Optimal phase-insensitive force sensing with non-Gaussian states (2505.20832v1)

Abstract: Quantum metrology enables sensitivity to approach the limits set by fundamental physical laws. Even a single continuous mode offers enhanced precision, with the improvement scaling with its occupation number. Due to their high information capacity, continuous modes allow for the engineering of quantum non-Gaussian states, which not only improve metrological performance but can also be tailored to specific experimental platforms and conditions. Recent advancements in control over continuous platforms operating in the quantum regime have renewed interest in sensing weak forces, also coupling to massive macroscopic objects.

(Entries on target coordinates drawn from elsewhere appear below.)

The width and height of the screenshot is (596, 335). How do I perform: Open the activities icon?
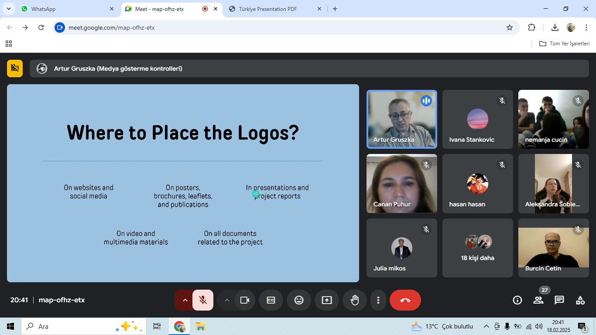pos(580,300)
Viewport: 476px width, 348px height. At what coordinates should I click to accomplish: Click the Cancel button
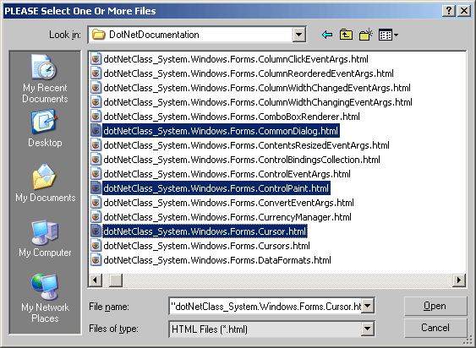(435, 328)
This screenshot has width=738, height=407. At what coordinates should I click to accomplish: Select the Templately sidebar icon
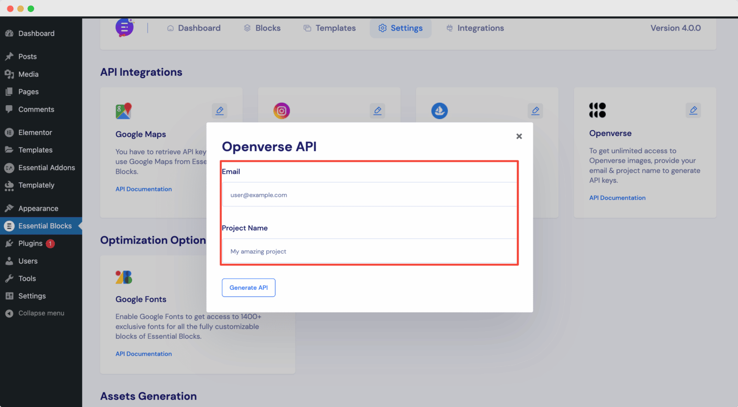[11, 185]
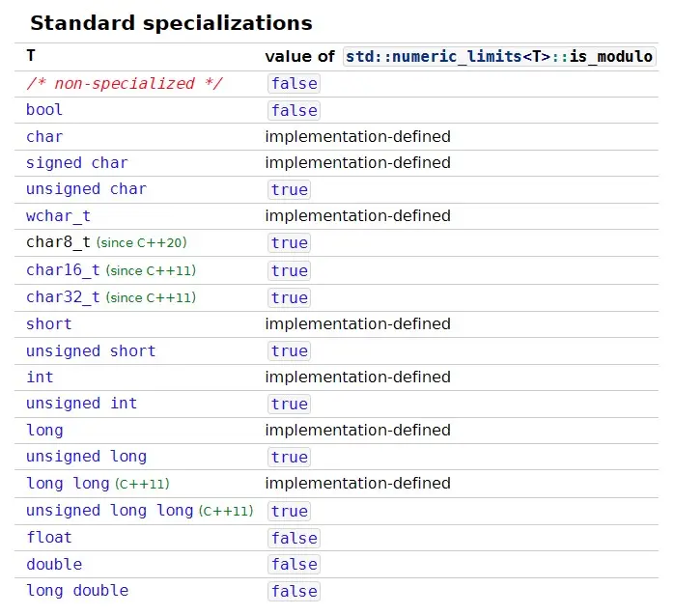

In this work, we investigate a force-sensing scheme where a physical process completely randomizes the direction of the induced phase-space displacement, and the unknown force strength is inferred through excitation-number-resolving measurements. We find that $N$-spaced states, where only every $N^{\text{th}}$ Fock state occupation is nonzero, approach the achievable sensing bound. Additionally, non-Gaussian states are shown to be more resilient against decoherence than their Gaussian counterparts with the same occupation number. While Fock states typically offer the best protection against decoherence, we uncover a transition in the metrological landscape -- revealed through a tailored decoherence-aware Fisher-information-based reward functional -- where experimental constraints favor a family of number-squeezed Schr\"odinger cat states. Specifically, by implementing quantum optimal control in a minimal spin-boson system, we identify these states as maximizing force sensitivity under lossy dynamics and finite system controllability. Our results provide a pathway for enhancing force sensing in a variety of continuous quantum systems, ranging from massive systems like mechanical oscillators to massless systems such as quantum light and microwave resonators.